◆ **Selection**
>> start

Market Returns:
February highlighted the importance of diversification for portfolios. In sterling terms, global Equities fell 1.6% whilst global Fixed Income rose 1.2%. Risk off investment returns fed through to commodity markets with gold gaining 2.1% against a broader commodity index that fell 1.5% led in part by oil. Over the course of the month the US dollar declined 1.4%.
Regionally in Equities, in sterling terms, the US, Japan and Pacific ex Japan all fell over 2% whilst UK equities gained over 1% but were beaten by European equities which rose 2%. The out-performer on the month was China which gained over 10%.
Across all Equity regions Value outperformed Growth whilst in US, UK, Europe and Emerging Markets large cap stocks outperformed but this was not translated through to Japan, Asia Pacific ex Japan and Emerging Markets where mid-caps outperformed.
This breath of performance can also be seen in equity sectors. In the UK and Europe, Cyclical and Defensive sectors saw strong performances in Financials and Healthcare. In the US, Cyclical and Defensives were also the strongest performer areas but with Real Estate and Consumer Staples.
In Fixed Income, all sub asset classes produced positive performance led by Investment Grade bonds.

>> end

◆ **Excerpted records**
>> start

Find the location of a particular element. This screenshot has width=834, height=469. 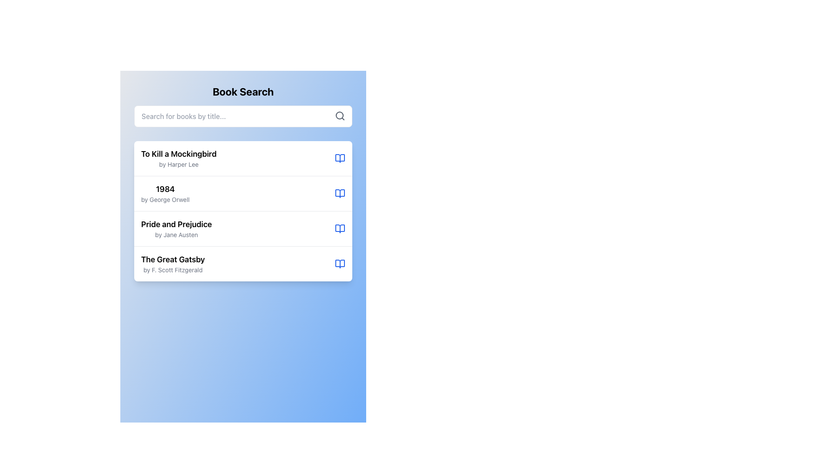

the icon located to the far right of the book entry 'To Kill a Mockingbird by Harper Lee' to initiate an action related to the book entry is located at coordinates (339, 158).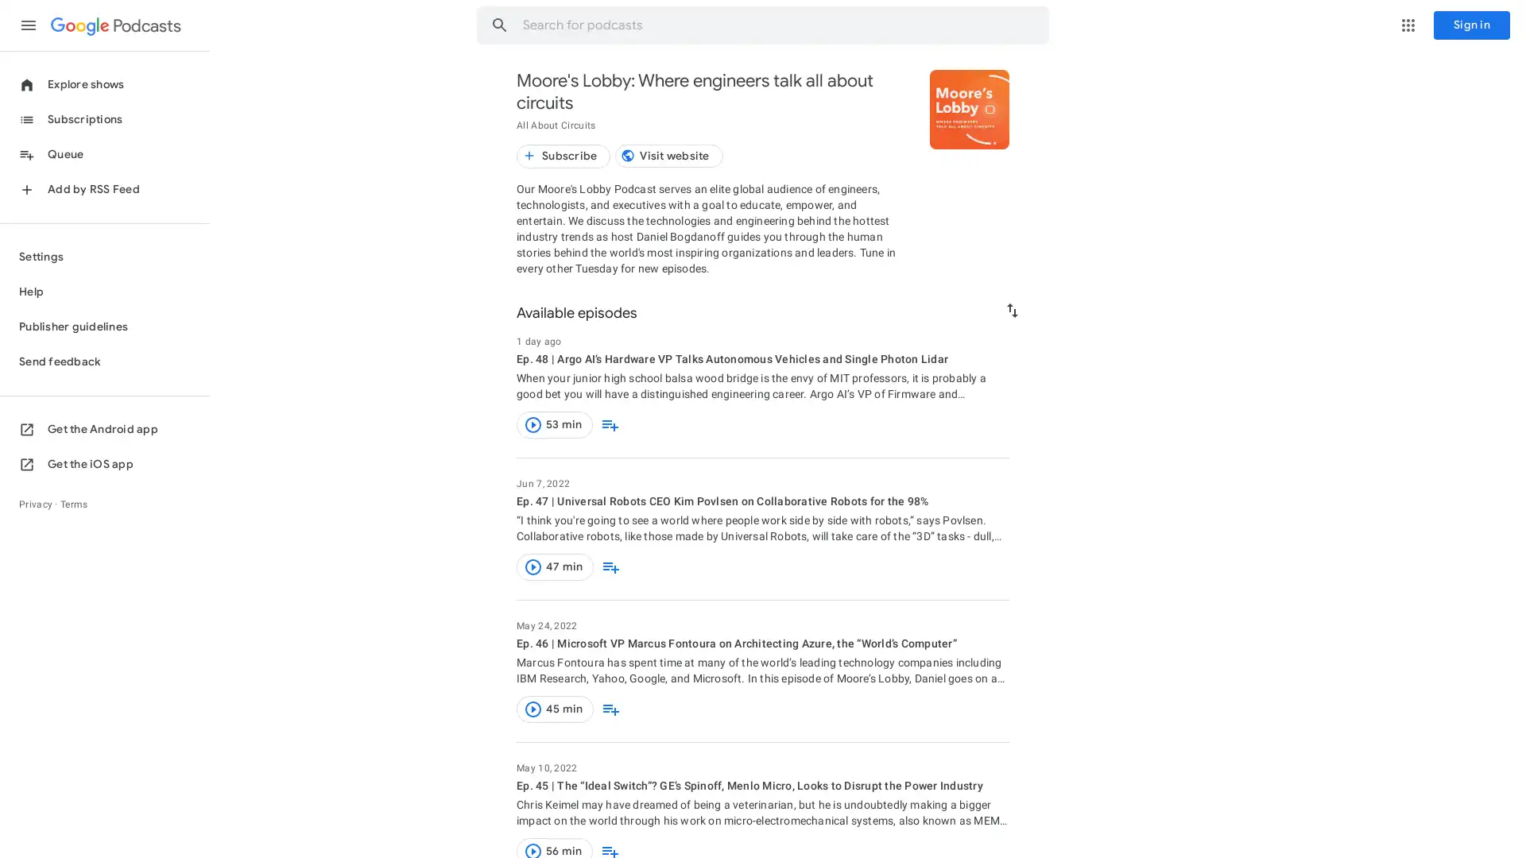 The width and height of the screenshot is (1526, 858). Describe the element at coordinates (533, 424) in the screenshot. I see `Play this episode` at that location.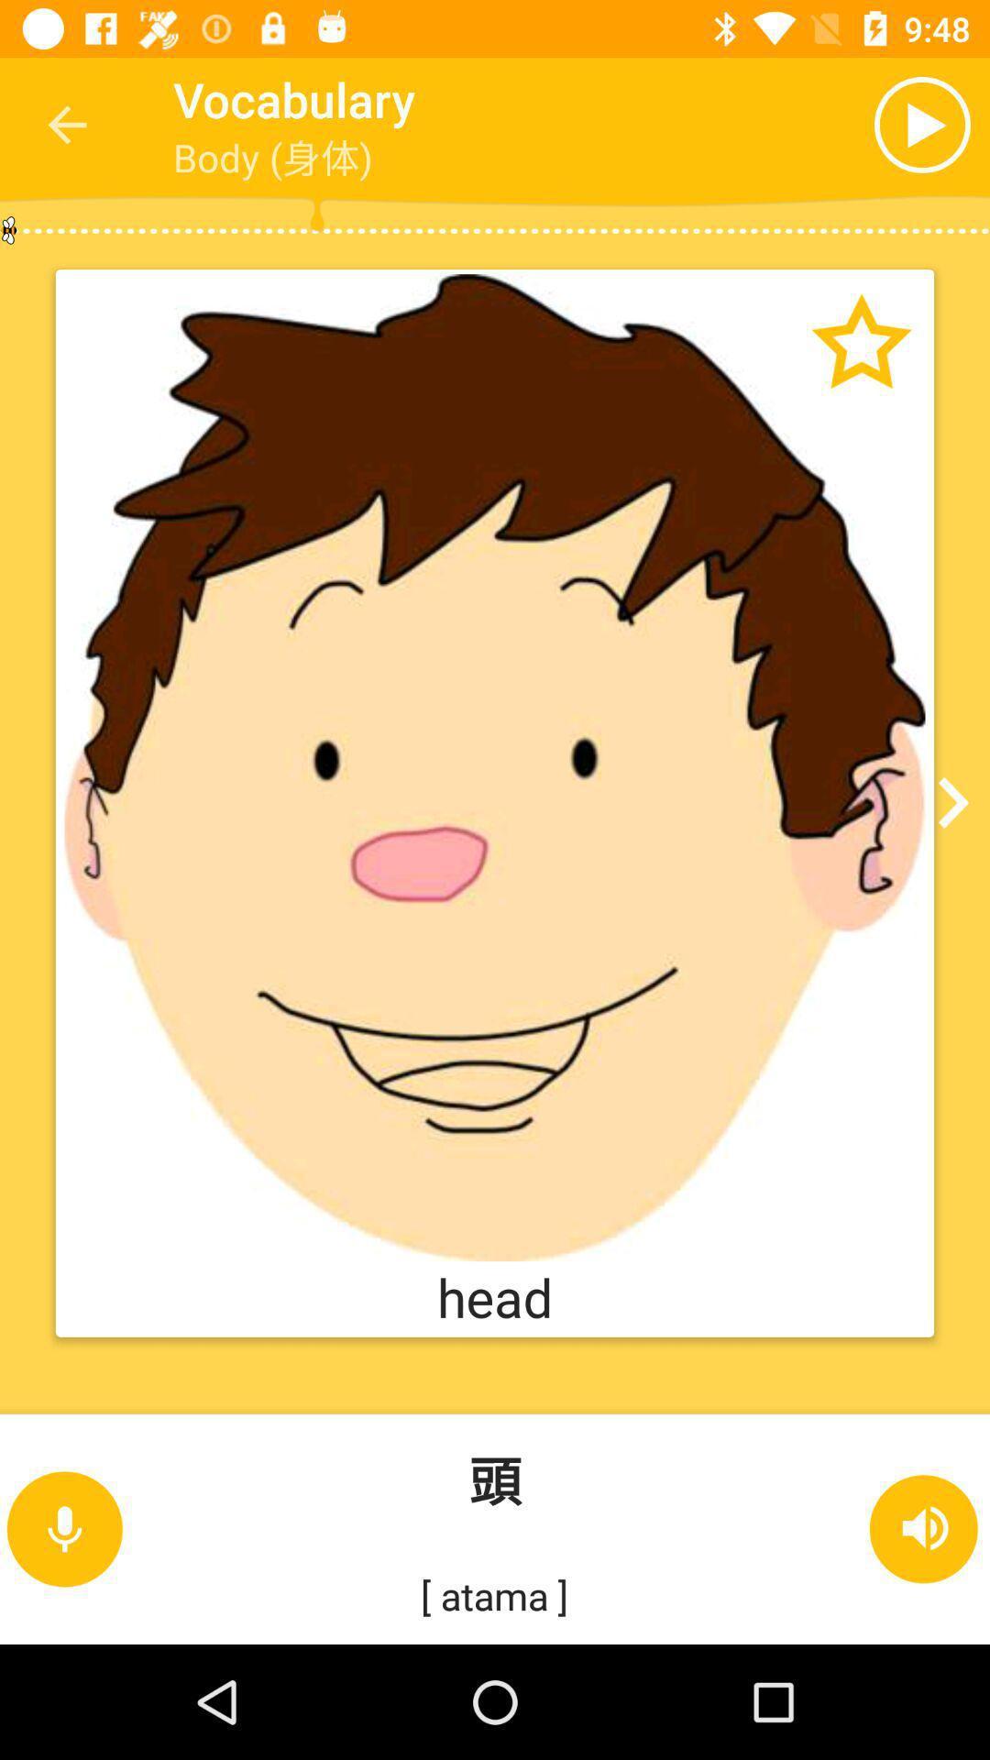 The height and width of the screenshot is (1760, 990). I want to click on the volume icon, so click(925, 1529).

>> end
>> start

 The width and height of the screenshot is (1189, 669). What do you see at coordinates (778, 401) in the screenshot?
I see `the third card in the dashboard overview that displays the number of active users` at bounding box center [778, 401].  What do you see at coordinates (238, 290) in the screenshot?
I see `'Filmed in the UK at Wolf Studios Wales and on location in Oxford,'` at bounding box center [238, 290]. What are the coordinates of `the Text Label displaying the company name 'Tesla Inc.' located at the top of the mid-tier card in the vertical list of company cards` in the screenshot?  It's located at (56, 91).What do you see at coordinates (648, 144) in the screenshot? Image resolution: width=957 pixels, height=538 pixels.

>> end

◆ **Exercise instructions**
A: Reproduce word for word the part of the market returns commentary between "Across all Equity" and "Investment Grade bonds.", inclusive.
B: Answer these questions about the market returns commentary:
(i) How much did gold gain in February?
(ii) Which market was the out-performer for the month, and by how much did it gain?
(iii) In Fixed Income, what led the positive performance?
C: Continue the market returns commentary from its last sentence.

◆ **Responses**
A:
Across all Equity regions Value outperformed Growth whilst in US, UK, Europe and Emerging Markets large cap stocks outperformed but this was not translated through to Japan, Asia Pacific ex Japan and Emerging Markets where mid-caps outperformed.
This breath of performance can also be seen in equity sectors. In the UK and Europe, Cyclical and Defensive sectors saw strong performances in Financials and Healthcare. In the US, Cyclical and Defensives were also the strongest performer areas but with Real Estate and Consumer Staples.
In Fixed Income, all sub asset classes produced positive performance led by Investment Grade bonds.

B:
(i) 2.1%
(ii) China, which gained over 10%
(iii) Investment Grade bonds

C:
Drivers:
After a strong 2024 and start of 2025 investor sentiment in the out-performers of last year started to falter in February. Fears over inflation risk have been overshadowed by growth concerns in the US.
For diversified portfolios, the outlook is not all bad with global Fixed Income markets playing their traditional role of offering uncorrelated returns to equity markets.
But the growing uncertainty on the next move by the new US administration has impacted both corporate and consumer sentiment with US consumer confidence reporting its biggest decline since August 2021. Investors swing away from inflation concerns to focus on growth risks has brought into question the high earnings expectations particularly for US equity markets.
On the flip side, the continued positive momentum seen in Chinese tech stocks, coupled with the added tailwind from the weaker US dollar has supported Emerging Markets. In particularly excitement over DeepSeek, coupled with the high-profile meetings Xi held during the month with senior business leaders in this sector has led to optimism for an improved regulatory environment.
Japan struggled during the month as the Yen weakness which has supported gains over the last year reversed in February. The Yen versus the US dollar appreciated 1.5% in February.
European and UK equities outperformed on increasing optimism of a ceasefire in Ukraine. European Financials and Defence stocks were the best performers. Given the renewed focus on domestic production the European Defensive sector saw returns of over 9%.
The strong performance for regional equities alongside Fixed Income showed the importance of diversification in portfolios.
As ever, these articles are for information purposes to highlight factors affecting markets at present, and are not a call to action. Should changes need to be made the managers will already be amending portfolios and we will have factored short term volatility in to our planning assumptions. If you do have any queries please don't hesitate to contact your adviser.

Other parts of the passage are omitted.